= What you have to do =
Swap "pixels" for "px" wherever it occurs in the entries below, and reproduce every entry with nothing else altered.

= Data to use =
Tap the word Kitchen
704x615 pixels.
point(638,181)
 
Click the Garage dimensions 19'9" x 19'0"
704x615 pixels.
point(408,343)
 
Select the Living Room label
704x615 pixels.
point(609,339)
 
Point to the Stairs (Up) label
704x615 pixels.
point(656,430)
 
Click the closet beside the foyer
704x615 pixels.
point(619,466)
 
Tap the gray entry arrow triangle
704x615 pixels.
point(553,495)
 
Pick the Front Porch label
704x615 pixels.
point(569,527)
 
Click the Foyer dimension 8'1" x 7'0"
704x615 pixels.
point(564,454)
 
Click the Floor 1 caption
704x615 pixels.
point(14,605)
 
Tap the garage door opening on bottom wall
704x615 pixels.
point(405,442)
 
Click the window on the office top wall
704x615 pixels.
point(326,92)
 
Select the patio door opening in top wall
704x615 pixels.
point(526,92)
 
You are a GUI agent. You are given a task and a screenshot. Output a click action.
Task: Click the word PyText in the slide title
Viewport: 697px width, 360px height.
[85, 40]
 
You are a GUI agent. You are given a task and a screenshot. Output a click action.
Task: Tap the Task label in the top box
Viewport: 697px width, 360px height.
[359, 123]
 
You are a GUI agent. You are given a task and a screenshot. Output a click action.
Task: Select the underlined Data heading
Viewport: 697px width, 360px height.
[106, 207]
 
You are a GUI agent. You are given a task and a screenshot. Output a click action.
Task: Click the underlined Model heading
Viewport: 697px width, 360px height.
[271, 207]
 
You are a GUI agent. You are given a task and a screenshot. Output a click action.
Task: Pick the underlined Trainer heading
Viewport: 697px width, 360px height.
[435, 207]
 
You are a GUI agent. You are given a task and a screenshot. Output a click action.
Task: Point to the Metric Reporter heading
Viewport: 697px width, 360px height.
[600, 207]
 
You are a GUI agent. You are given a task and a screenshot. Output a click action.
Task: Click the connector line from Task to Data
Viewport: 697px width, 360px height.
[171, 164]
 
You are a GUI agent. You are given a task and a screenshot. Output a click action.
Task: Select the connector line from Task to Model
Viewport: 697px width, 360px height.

= Task solution =
Tap the word Kitchen
704x615 px.
point(638,181)
 
Click the Garage dimensions 19'9" x 19'0"
704x615 px.
point(408,343)
 
Select the Living Room label
704x615 px.
point(609,339)
 
Point to the Stairs (Up) label
704x615 px.
point(656,430)
 
Click the closet beside the foyer
704x615 px.
point(619,466)
 
Tap the gray entry arrow triangle
704x615 px.
point(553,495)
 
Pick the Front Porch label
704x615 px.
point(569,527)
 
Click the Foyer dimension 8'1" x 7'0"
704x615 px.
point(564,454)
 
Click the Floor 1 caption
704x615 px.
point(14,605)
 
Tap the garage door opening on bottom wall
704x615 px.
point(405,442)
 
Click the window on the office top wall
704x615 px.
point(326,92)
 
Select the patio door opening in top wall
704x615 px.
point(526,92)
 
You are a GUI agent. You are given a task and a screenshot. Output a click action.
Task: Click the word PyText in the slide title
Viewport: 697px width, 360px height.
[85, 40]
 
You are a GUI agent. You are given a task and a screenshot. Output a click action.
Task: Tap the Task label in the top box
Viewport: 697px width, 360px height.
[359, 123]
 
You are a GUI agent. You are given a task and a screenshot. Output a click action.
Task: Select the underlined Data heading
Viewport: 697px width, 360px height.
[106, 207]
 
You are a GUI agent. You are given a task and a screenshot. Output a click action.
Task: Click the underlined Model heading
Viewport: 697px width, 360px height.
[271, 207]
 
You are a GUI agent. You are given a task and a screenshot. Output a click action.
Task: Pick the underlined Trainer heading
Viewport: 697px width, 360px height.
[435, 207]
 
You are a GUI agent. You are given a task and a screenshot. Output a click action.
Task: Point to the Metric Reporter heading
Viewport: 697px width, 360px height.
[600, 207]
 
You are a GUI agent. You are given a task and a screenshot. Output a click action.
Task: Click the connector line from Task to Data
Viewport: 697px width, 360px height.
[171, 164]
 
You are a GUI agent. You are given a task and a screenshot. Output a click action.
Task: Select the connector line from Task to Model
Viewport: 697px width, 360px height.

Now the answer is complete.